19 gennaio 1995
«Auschwitz: la memoria del
male». E' sotto questo titolo che L'Express ha presentato
un inserto di venti pagine sul campo di concentramento di Auschwitz-Birkenau (1).
Eric Conan è il principale responsabile di quell'inserto
che, riprendendo la solita tesi dello sterminio degli ebrei, tende
a dare ragione ai revisionisti su due punti principali: si è
molto esagerato il numero dei morti e, sul capitolo della «camera
a gas» che si visita ad Auschwitz-I, si è fatto ricorso
alle «falsificazioni», al «travisamento»
e all' «artificio».
Sul primo punto, il pubblico potrà prendere conoscenza
del nuovo numero dei morti, considerevolmente riveduto al ribasso,
ma senza che gli venga rivelato qual era il vecchio numero (4.000.000)
e senza che gli si dica che questo nuovo numero (1.500.000) è,
anch'esso, contestabile perché risulta non da un'inchiesta
storica propriamente detta ma da una decisione della presidenza
della Repubblica polacca!
Sul secondo punto, il pubblico continuerà ad essere ingannato:
«Per il momento, si lascia [la camera a gas] allo stato
e non si precisa nulla al visitatore.
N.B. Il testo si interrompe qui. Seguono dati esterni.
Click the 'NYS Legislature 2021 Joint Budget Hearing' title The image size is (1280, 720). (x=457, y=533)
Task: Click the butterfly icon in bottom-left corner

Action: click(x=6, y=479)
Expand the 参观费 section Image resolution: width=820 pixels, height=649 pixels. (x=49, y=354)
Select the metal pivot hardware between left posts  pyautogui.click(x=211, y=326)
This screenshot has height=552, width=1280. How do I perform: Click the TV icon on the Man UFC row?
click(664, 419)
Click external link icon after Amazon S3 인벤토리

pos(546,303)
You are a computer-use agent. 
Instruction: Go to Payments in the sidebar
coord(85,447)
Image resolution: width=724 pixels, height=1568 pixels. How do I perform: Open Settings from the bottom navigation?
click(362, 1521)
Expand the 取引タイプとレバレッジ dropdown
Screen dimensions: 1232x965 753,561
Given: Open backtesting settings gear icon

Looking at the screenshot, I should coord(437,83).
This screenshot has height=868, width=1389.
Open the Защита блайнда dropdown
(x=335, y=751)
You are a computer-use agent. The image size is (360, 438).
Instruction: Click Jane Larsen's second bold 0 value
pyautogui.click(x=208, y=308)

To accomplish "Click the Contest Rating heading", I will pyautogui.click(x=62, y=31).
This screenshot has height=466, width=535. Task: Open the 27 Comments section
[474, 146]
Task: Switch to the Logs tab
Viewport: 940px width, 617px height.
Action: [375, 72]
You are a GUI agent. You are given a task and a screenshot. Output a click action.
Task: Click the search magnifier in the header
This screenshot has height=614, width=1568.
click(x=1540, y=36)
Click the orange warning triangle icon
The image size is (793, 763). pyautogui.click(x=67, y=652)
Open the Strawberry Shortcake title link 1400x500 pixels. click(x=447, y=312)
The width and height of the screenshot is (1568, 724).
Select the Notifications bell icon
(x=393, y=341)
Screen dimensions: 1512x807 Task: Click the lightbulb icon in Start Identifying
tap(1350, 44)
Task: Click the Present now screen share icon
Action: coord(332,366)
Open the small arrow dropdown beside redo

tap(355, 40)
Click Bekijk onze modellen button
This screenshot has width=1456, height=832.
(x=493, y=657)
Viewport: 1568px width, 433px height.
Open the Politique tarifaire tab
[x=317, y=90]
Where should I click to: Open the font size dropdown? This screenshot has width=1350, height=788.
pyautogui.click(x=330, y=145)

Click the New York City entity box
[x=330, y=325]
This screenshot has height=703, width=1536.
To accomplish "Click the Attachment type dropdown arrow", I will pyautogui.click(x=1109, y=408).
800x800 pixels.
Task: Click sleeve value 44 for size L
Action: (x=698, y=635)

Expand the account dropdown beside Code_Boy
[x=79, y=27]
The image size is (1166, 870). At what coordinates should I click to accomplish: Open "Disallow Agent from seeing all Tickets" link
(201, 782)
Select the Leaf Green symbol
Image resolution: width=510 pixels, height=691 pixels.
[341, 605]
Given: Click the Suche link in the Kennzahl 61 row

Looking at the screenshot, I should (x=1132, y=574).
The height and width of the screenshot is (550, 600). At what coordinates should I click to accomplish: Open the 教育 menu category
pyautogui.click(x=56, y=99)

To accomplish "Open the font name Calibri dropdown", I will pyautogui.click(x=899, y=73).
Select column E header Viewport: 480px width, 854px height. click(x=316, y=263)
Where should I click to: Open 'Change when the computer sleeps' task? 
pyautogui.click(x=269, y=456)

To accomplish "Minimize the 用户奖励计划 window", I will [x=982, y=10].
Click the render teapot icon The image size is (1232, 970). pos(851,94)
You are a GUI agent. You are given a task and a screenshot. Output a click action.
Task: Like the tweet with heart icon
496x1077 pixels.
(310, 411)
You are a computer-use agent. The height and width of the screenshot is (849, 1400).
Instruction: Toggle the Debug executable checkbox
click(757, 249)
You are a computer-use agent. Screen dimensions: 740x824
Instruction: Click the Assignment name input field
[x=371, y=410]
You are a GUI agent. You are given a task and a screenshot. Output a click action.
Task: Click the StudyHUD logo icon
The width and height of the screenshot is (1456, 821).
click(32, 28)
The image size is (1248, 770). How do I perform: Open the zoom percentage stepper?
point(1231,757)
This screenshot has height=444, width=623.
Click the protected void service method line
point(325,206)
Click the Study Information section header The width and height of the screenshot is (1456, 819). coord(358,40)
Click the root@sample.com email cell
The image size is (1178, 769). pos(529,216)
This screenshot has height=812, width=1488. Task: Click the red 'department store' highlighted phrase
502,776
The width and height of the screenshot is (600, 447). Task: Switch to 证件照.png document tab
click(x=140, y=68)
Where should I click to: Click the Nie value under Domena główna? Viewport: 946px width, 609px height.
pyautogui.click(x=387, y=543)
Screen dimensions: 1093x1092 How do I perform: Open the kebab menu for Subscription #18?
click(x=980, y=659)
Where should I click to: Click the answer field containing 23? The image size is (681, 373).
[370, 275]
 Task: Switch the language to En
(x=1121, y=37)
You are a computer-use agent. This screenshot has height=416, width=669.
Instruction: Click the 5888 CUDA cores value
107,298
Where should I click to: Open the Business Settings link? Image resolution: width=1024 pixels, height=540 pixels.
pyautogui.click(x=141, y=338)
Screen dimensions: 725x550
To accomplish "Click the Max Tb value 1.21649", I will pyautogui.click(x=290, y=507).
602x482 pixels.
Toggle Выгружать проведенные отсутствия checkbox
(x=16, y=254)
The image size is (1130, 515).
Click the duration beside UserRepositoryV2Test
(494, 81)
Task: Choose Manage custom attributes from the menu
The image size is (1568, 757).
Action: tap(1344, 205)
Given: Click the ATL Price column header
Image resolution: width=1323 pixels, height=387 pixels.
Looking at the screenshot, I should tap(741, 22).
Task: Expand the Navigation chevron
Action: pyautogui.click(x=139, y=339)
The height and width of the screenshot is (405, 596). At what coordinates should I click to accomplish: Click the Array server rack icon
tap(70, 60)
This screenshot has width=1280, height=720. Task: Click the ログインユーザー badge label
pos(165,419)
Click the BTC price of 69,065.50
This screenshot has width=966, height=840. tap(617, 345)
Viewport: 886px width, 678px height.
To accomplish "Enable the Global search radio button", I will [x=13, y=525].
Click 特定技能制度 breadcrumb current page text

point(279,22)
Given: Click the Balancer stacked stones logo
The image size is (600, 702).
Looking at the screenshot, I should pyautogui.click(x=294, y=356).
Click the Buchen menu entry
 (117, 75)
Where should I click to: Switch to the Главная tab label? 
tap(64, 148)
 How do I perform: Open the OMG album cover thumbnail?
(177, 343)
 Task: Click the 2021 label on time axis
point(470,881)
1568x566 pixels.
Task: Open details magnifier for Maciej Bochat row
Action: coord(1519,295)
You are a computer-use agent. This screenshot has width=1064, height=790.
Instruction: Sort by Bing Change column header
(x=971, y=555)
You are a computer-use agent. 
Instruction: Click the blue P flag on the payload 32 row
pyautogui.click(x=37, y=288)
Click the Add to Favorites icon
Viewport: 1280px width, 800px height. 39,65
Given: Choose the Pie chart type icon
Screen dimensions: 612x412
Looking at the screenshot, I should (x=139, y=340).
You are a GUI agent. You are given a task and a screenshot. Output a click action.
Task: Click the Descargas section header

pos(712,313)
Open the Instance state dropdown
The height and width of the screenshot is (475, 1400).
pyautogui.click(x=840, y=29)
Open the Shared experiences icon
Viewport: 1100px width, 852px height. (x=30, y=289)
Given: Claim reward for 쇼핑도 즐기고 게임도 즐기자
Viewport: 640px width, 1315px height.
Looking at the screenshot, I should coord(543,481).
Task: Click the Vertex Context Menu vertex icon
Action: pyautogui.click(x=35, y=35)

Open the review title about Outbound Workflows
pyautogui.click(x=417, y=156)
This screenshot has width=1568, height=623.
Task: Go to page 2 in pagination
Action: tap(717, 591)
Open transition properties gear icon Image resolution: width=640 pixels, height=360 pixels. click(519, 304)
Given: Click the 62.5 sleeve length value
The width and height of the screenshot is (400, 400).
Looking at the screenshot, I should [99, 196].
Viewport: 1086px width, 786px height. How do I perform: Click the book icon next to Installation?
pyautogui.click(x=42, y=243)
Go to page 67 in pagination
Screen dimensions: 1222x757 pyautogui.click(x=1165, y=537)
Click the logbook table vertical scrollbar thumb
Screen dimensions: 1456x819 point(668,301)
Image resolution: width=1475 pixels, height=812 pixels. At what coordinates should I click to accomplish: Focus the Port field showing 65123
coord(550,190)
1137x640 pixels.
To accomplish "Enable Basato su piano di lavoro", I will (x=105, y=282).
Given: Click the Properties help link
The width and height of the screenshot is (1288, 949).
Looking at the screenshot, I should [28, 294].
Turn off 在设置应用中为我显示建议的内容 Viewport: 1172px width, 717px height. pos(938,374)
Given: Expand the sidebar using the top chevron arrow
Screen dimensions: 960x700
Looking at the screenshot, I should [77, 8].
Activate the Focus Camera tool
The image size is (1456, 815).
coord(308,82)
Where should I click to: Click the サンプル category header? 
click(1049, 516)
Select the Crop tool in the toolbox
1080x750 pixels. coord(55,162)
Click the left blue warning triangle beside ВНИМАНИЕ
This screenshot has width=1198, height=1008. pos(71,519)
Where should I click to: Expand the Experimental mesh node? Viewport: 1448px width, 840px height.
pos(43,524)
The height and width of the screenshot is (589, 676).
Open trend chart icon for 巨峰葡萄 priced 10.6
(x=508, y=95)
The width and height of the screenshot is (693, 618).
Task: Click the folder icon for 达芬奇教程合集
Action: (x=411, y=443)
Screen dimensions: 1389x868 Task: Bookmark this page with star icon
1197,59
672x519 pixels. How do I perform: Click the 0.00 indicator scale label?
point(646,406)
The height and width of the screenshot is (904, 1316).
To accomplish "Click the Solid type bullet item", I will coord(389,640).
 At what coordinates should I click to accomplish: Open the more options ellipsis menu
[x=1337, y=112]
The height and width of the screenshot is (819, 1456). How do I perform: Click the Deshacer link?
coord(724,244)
E' troppo complicato. Si
vedrà più tardi», ha dichiarato Krystyna
Oleksy, una dei responsabili del Museo nazionale di Auschwitz.
Tiriamo fuori, pagina dopo pagina, gli estratti revisionisti di
questo inserto sterminazionista. Le sottolineature sono nostre.
Ci limitiamo all'articolo stesso di Eric Conan (p. 54-60, 62,
64-65, 68-69).
-- Pagg. 54-55, didascalia della fotografia: «Non possiamo
correre il rischio di nuove accuse di falsificazione.»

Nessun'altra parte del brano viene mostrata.